--- Task objective ---
Every line of the data that contains the string "will" must be copied.

[Material provided]

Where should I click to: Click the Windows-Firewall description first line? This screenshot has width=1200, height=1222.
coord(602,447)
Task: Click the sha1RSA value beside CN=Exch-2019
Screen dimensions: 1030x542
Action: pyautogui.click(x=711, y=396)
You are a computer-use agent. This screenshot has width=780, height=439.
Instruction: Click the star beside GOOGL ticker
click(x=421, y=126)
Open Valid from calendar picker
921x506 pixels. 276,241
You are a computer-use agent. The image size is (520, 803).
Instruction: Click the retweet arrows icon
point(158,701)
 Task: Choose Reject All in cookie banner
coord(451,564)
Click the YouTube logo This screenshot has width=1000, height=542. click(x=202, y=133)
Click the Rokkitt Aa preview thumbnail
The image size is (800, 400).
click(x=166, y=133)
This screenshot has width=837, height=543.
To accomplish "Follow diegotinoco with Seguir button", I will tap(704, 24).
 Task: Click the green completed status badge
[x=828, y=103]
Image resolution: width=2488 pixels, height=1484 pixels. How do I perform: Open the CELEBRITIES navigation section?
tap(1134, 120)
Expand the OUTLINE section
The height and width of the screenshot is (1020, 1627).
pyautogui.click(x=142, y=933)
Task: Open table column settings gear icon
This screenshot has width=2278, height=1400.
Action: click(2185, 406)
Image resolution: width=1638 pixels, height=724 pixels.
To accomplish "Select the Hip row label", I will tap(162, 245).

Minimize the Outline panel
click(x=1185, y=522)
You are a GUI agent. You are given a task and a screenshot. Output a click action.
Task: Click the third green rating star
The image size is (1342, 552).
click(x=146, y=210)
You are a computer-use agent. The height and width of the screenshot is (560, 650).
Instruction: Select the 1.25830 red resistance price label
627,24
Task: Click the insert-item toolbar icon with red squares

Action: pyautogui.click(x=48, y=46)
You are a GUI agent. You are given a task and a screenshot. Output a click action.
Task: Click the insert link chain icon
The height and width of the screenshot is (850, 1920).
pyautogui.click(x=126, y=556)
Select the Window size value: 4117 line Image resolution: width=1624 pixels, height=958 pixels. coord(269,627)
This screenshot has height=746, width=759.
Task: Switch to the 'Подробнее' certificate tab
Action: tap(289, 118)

[/Material provided]

--- Response to this task ---
To accomplish "Follow diegotinoco with Seguir button", I will tap(704, 24).
To accomplish "Select the Hip row label", I will tap(162, 245).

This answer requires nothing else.